Nous is the Greek word for “mind”, but this is not to be understood as what we generally or conventionally understood as our day-to-day thinking mind of thoughts and imagination.  As a technical term in Hermeticism, nous refers to a sort of divine awareness, the faculty that allows one to achieve gnōsis.  The specific nature of nous is not always clear in the Hermetic texts, and some Hermetic texts tend to describe it differently from others; as such, it is not clear whether nous is something external to the soul and “added onto/into” worthy souls that lack it and seek it, or whether it is simply a faculty preexistent in the soul but which lies dormant until awakened.  Either way, not all people have access to nous, and realizing that access (and the potential gnōsis it permits) is an early part of the Way of Hermēs.
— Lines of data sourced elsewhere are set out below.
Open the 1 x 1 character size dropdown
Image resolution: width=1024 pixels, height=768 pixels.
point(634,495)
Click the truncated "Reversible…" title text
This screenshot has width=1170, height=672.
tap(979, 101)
Why is the cosmos described as “evil”?

Although the words “good” and “evil” are bandied about in the Hermetic texts, it’s important to remember that these were, for the most part, used in a philosophical sense and not a moral sense (although the moral senses of the words come about from the philosophical senses). Suffice it to say that the Good, as a philosophical concept, is equated with God, and anything that is not God is thus not Good; as a result, anything that is created by God is not Good, but because all things are in Good, all things are likewise in (or participate in) the Good. This can be expanded to notions of being able to be moved by passion, change, corruption, or the like, which are all discussed in the Hermetic texts, but this is the simple notion; thus, evil is just “not Good”.  When extended to morality, things are morally good if they draw one closer to God, and evil if they do not.  A single act done by one person may be morally good for them, depending on their fate and whether or not they do that thing in accordance with fate and with the awareness that nous confers, while that same act may be morally evil for another depending on their fate and awareness (or the lack thereof) that nous confers.  It can be a tricky subject to tackle at times, but in general, the more we align ourselves to act in accordance with our fate in this world and with the will of God directing our souls, the more good we do, since that is what helps us reach closer to the good.

Why did God create evil or allow it to exist?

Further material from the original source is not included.